◆ Given passage ◆
Promoting the Rate Performances of Weakly Solvating Electrolyte-Based Lithium‒Sulfur Batteries

Lithium–sulfur (Li–S) batteries are promising next-generation energy storage devices due to their theoretical energy density of 2600 Wh kg⁻¹. Employing weakly solvating electrolyte (WSE) effectively alleviates the polysulfide shuttle effect and improves the cycling lifespan. However, the sulfur cathode kinetics in WSE is highly sluggish to render degraded rate performances. Herein, the sulfur cathode kinetics of WSE-based Li–S batteries is systematically investigated to help promote the rate performances in practical pouch cells. Concretely, the sluggish cathode kinetics of the previous charging process is identified as the main limitation for specific discharge capacity loss at high rates. Further polarization decoupling manifests activation polarization corresponding to polysulfide oxidation to elemental sulfur constitutes the dominant kinetic challenge. Accordingly, a redox mediation strategy is proposed to accelerate the charge-transfer kinetics of polysulfide oxidation in WSE. 3 Ah-level pouch cells cycle stably under a high rate of 0.2 C, and 5 Ah level pouch cells achieve an actual energy density of 470 Wh kg⁻¹. This work deepens the comprehension of the sulfur cathode kinetics in WSE and highlights the redox mediation strategy in achieving high-energy-density and high-rate Li–S batteries.

◆ Listed entries ◆

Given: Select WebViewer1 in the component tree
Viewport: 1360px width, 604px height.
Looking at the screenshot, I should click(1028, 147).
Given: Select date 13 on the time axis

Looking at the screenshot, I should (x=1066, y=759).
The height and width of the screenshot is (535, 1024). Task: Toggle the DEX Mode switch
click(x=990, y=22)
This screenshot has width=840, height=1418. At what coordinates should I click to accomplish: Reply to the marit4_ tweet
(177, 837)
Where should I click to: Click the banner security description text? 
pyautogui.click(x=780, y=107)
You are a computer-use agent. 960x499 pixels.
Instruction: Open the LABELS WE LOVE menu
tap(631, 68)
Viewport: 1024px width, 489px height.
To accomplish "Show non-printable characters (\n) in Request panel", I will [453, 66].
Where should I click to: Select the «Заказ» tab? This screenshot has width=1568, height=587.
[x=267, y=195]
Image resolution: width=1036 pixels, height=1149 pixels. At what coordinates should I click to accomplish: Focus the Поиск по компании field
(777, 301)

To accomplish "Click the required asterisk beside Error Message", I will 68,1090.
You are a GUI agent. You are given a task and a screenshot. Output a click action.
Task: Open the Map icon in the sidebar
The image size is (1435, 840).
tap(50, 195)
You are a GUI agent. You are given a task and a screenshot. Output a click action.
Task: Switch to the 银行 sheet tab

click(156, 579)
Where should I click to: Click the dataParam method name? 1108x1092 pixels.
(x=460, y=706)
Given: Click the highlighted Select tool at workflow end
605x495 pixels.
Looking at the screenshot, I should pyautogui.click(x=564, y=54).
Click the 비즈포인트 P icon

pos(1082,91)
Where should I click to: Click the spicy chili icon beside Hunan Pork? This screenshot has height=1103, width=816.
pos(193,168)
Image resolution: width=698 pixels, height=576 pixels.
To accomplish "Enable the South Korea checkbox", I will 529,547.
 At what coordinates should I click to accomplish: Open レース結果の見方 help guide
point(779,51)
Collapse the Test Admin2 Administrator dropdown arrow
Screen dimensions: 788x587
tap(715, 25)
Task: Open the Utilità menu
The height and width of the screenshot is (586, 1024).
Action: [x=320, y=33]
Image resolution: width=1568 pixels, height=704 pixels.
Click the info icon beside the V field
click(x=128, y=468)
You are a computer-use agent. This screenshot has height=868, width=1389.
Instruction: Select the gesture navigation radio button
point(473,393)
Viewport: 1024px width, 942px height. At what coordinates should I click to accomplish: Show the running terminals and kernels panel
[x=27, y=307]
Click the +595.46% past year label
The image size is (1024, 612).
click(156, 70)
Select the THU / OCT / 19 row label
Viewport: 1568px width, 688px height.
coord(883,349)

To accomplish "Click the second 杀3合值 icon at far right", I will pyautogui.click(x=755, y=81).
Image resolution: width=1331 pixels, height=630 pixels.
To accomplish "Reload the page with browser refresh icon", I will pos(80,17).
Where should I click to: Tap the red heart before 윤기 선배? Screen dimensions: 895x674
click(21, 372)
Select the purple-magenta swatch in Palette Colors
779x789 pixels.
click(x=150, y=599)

◆ Directions for this task ◆
Answer these from the passage on lithium–sulfur batteries:
(a) What theoretical energy density does it give for Li–S batteries?
(b) Which type of polarization is the dominant kinetic challenge, and which reaction does it correspond to?
(c) What actual energy density do the 5 Ah-level pouch cells reach?

◆ Solution for this task ◆
(a) 2600 Wh kg⁻¹
(b) Activation polarization, corresponding to polysulfide oxidation to elemental sulfur
(c) 470 Wh kg⁻¹